Como gobernante, Saladino no fue un fanático de la religión. Convocó el Yihad, así, en masculino, pues, como dice el Corán, llamó a los fieles a seguir el camino del esfuerzo en la defensa de la fe y la justicia. Estaba firmemente convencido de que mientras los guerreros se ocupaban de la guerra el pueblo permanecía en paz. Fue un defensor de la paz, a su manera, y un enemigo de todos los extremistas. No tuvo piedad con los templarios, a los que quiso exterminar, pero al mismo tiempo permitió que los cristianos entraran en Jerusalén para celebrar sus cultos. También se enfrentó a los Asesinos, dirigidos en su tiempo por el siniestro Sinan, el viejo de la montaña.
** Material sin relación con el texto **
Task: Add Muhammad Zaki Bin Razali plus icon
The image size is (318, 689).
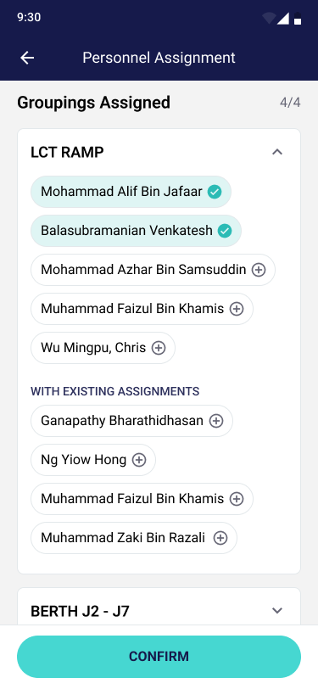Action: coord(220,538)
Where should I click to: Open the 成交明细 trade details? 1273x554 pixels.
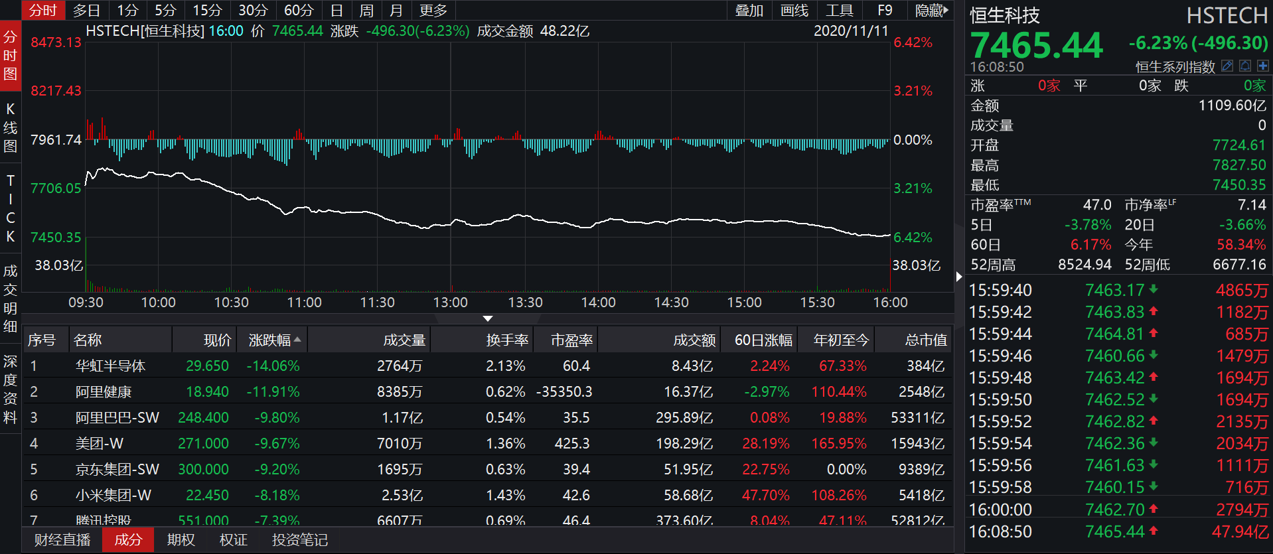10,299
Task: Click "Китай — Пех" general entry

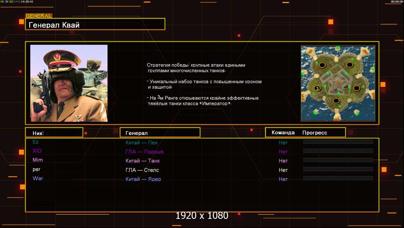Action: [141, 143]
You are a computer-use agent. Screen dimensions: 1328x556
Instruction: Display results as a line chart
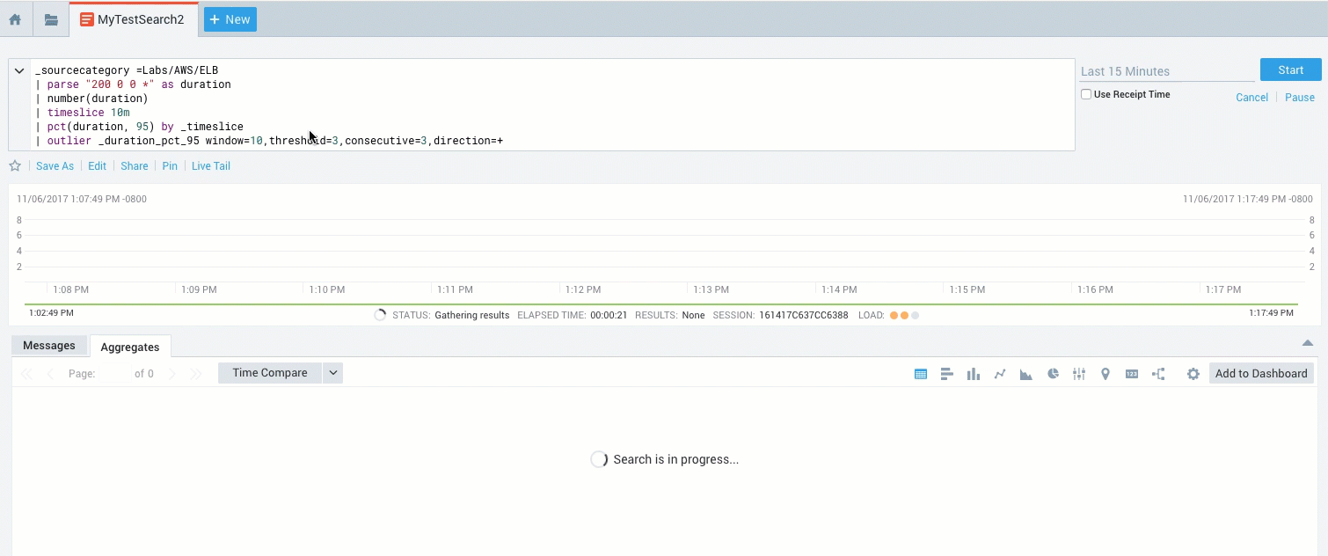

Sufrió varios atentados y se dice que les temía tanto que hacía derramar alrededor de su tienda cal y cenizas para que las pisadas descubrieran a los merodeadores. A pesar de tantas precauciones, no pudo evitar que una noche apareciera sobre su litera una torta envenenada con una nota amenazante. Finalmente optó por permitirles vivir en las montañas, siempre que cesaran en sus ataques.

Saladino murió en Damasco a los 55 años de edad de muerte natural, rodeado del respeto y la admiración de muchos gobernantes de su tiempo. Es posible que conociera unos versos del poeta ciego al-Ma’arri, un librepensador irónico que escribió: «Los habitantes de la Tierra se dividen en dos: los que tienen cabeza pero no religión, los que tienen religión pero no cabeza».

Francisco Ruiz Gómez, catedrático de Historia Medieval de la Universidad de Castilla-La Mancha.